## 必要な作業
**a)** 抜粋によると、都市再生緊急整備地域と特定都市再生緊急整備地域は、全国でいくつの地域が指定されているか。
**b)** 抜粋に基づき、指定レベルに達していない地域がどのような場合に候補地域として設定されるのかを説明せよ。あわせて、設定後に国がどのような対応をとるのかも述べよ。
**c)** 抜粋のうち、「岡田国務大臣 都市再生緊急整」から始まり「りたい、このように思います。」まで続く部分を、一字一句そのまま書き写してください。

## 抜粋本文

• • •

岡田国務大臣 都市再生緊急整備地域制度については、関係地方公共団体の御意見を伺いながら、地域指定や特例措置などの制度について適切な運用に努めているところでございます。

 この都市再生緊急整備地域、そして、もう少しかさ上げされる特定都市再生緊急整備地域について、全国五十二地域を指定しているわけでありますけれども、その指定レベルにまだ達していないところでも、近い将来の指定を自治体が希望する場合には候補地域として設定をしておりまして、将来に向けて国から助言を行うなど、自治体に寄り添った対応を行っているところでございます。

 都市再生緊急整備地域の指定に当たっては、都市開発の熟度、また都市全体への波及効果などを指定基準として見てまいりたい、このように思います。

高橋(英)委員 ありがとうございます。

• • •

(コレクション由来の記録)
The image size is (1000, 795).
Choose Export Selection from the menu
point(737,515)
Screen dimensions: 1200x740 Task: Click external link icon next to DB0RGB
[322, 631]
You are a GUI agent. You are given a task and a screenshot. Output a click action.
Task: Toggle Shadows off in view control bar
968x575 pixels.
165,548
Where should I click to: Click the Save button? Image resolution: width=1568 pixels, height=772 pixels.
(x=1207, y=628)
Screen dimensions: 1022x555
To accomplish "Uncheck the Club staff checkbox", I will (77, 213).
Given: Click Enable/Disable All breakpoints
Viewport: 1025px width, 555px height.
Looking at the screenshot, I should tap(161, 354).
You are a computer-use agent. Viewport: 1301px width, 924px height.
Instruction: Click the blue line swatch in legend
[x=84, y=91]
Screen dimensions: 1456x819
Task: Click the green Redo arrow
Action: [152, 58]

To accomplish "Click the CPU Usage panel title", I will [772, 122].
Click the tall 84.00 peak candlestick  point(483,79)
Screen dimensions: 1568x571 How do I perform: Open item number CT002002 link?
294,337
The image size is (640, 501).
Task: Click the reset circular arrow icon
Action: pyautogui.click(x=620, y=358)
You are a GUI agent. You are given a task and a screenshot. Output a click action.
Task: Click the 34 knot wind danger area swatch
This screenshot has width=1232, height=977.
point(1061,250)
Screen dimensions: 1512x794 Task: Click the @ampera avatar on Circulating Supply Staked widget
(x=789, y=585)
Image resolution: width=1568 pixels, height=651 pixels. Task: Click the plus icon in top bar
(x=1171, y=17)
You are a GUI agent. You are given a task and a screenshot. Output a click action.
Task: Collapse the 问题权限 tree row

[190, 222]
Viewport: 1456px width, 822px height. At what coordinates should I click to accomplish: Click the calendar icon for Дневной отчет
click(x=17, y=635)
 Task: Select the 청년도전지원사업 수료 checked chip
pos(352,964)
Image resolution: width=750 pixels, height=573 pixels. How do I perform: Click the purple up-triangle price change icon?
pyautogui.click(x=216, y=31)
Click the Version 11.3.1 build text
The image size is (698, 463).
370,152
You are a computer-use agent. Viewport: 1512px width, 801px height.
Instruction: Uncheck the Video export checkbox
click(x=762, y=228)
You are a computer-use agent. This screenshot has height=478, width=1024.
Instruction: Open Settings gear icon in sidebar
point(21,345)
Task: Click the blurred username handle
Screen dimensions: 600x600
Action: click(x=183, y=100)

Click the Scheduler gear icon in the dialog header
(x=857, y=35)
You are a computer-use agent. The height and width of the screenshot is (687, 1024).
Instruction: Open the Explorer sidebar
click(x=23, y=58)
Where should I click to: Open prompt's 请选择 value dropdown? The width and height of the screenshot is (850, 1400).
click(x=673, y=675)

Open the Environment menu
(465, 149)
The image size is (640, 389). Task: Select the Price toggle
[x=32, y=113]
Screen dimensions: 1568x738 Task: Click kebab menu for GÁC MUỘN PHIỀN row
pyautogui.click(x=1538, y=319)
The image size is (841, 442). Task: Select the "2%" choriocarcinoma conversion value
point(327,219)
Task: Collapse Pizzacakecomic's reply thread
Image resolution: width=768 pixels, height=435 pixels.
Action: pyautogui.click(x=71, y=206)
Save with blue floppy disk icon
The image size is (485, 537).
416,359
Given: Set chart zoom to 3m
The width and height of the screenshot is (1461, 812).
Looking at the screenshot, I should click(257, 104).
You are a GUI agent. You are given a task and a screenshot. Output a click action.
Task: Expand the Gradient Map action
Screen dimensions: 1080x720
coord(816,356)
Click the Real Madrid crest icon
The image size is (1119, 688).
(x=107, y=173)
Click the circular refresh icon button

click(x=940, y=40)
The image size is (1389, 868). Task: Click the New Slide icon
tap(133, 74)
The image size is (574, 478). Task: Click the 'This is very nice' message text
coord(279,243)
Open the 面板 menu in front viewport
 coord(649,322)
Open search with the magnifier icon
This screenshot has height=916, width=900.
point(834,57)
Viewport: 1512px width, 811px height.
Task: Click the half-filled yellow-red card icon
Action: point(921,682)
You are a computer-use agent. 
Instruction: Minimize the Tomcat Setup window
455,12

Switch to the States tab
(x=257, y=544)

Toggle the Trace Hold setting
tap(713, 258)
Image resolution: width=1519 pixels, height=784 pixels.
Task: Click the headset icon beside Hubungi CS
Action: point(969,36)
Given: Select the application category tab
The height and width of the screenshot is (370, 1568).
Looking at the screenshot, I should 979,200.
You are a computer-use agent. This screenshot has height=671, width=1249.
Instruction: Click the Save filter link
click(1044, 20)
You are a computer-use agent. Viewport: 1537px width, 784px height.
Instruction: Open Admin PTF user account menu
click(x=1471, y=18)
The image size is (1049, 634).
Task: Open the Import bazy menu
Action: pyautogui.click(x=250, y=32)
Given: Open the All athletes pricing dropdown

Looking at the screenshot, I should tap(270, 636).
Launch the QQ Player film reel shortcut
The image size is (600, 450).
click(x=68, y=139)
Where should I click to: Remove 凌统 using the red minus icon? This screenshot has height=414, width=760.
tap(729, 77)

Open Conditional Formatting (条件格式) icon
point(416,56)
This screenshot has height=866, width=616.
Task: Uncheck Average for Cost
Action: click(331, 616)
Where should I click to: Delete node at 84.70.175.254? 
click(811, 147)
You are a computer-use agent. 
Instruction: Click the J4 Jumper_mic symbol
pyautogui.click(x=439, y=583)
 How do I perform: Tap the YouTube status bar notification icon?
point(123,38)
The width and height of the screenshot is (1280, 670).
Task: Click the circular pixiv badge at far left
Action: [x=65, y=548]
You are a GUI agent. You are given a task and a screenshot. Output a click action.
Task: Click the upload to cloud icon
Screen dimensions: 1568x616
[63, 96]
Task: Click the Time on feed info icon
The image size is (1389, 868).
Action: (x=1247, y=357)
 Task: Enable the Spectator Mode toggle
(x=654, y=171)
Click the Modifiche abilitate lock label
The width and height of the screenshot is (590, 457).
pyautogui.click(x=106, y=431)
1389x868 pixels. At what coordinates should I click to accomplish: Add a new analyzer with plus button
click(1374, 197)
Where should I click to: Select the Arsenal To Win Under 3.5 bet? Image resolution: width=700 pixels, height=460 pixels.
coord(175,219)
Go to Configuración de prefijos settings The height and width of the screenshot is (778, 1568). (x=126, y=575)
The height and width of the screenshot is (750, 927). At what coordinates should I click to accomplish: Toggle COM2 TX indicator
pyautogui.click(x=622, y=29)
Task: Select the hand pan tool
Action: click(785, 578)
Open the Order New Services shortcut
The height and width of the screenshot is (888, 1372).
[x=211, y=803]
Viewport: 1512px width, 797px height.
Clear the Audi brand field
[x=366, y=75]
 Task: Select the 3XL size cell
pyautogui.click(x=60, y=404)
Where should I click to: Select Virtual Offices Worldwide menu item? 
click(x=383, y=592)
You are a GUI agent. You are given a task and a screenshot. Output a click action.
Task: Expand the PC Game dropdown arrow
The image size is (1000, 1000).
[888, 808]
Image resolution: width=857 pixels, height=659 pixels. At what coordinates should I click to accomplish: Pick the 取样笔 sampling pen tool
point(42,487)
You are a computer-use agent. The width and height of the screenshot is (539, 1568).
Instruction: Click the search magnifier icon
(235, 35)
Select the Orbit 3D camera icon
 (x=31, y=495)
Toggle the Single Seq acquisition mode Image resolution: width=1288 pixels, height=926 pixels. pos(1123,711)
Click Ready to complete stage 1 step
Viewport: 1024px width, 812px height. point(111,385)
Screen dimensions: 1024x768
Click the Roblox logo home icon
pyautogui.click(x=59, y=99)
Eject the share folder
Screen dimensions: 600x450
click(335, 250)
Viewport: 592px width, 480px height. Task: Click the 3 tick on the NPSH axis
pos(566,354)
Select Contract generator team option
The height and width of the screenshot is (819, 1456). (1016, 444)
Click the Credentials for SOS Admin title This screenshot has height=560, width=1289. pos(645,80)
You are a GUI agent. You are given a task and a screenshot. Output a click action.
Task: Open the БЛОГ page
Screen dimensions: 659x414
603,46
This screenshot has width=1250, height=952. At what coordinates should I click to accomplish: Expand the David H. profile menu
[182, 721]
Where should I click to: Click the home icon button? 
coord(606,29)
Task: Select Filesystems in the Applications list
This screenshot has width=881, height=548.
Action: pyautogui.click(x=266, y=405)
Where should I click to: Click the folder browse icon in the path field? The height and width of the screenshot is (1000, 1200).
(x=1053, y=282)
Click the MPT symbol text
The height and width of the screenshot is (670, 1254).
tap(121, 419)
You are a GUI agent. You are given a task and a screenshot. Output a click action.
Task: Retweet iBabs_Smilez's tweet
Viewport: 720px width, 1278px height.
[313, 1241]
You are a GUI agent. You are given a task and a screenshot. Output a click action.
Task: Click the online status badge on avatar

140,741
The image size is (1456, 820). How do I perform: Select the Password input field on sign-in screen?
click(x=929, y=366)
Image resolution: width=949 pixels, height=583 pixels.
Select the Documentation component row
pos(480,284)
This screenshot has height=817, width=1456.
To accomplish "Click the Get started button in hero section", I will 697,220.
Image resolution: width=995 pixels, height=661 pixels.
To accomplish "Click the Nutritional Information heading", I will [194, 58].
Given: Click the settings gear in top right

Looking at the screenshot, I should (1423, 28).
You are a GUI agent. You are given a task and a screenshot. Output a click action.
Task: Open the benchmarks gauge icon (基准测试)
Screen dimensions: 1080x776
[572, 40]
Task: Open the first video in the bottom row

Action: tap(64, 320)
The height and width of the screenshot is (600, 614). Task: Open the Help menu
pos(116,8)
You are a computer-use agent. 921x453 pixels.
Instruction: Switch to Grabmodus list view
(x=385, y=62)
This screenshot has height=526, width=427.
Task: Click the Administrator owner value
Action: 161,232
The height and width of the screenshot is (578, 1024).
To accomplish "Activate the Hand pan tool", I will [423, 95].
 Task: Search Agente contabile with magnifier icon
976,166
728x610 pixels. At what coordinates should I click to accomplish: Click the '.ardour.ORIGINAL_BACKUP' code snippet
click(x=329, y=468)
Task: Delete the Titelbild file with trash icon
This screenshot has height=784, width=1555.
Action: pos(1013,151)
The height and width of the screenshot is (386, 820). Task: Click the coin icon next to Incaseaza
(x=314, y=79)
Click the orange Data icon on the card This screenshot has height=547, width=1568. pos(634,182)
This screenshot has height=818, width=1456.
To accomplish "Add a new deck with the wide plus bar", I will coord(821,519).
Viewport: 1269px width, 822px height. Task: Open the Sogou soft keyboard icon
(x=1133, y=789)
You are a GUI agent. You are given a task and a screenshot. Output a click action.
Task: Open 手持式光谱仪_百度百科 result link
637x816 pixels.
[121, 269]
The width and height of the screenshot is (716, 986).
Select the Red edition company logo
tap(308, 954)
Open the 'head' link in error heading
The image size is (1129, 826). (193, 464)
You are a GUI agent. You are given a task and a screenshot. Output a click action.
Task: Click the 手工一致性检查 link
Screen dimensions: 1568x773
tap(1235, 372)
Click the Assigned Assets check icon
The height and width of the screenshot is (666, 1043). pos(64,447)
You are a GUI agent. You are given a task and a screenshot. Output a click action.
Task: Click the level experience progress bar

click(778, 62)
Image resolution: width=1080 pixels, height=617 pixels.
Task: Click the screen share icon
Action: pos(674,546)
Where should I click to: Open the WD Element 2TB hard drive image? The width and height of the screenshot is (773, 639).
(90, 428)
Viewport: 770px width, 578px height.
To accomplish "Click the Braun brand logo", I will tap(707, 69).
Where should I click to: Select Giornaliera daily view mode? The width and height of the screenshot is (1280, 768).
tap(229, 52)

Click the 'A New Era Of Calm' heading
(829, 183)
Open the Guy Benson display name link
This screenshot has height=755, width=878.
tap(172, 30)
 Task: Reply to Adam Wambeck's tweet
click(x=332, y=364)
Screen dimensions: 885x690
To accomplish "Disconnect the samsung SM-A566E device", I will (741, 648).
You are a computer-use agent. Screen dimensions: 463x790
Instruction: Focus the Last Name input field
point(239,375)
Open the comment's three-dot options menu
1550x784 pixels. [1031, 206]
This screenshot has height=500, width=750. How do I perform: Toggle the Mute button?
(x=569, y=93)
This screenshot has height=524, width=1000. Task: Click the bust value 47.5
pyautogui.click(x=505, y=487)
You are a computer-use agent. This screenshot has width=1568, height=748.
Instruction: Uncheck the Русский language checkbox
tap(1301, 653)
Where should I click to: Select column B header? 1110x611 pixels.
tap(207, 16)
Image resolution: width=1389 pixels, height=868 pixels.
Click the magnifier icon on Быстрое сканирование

• • •

## 解答
**a)** 全国五十二地域である。

**b)** 近い将来の指定を自治体が希望する場合に、候補地域として設定される。そのうえで国は、将来に向けて助言を行うなど、自治体に寄り添った対応をとっている。

**c)**
岡田国務大臣 都市再生緊急整備地域制度については、関係地方公共団体の御意見を伺いながら、地域指定や特例措置などの制度について適切な運用に努めているところでございます。

 この都市再生緊急整備地域、そして、もう少しかさ上げされる特定都市再生緊急整備地域について、全国五十二地域を指定しているわけでありますけれども、その指定レベルにまだ達していないところでも、近い将来の指定を自治体が希望する場合には候補地域として設定をしておりまして、将来に向けて国から助言を行うなど、自治体に寄り添った対応を行っているところでございます。

 都市再生緊急整備地域の指定に当たっては、都市開発の熟度、また都市全体への波及効果などを指定基準として見てまいりたい、このように思います。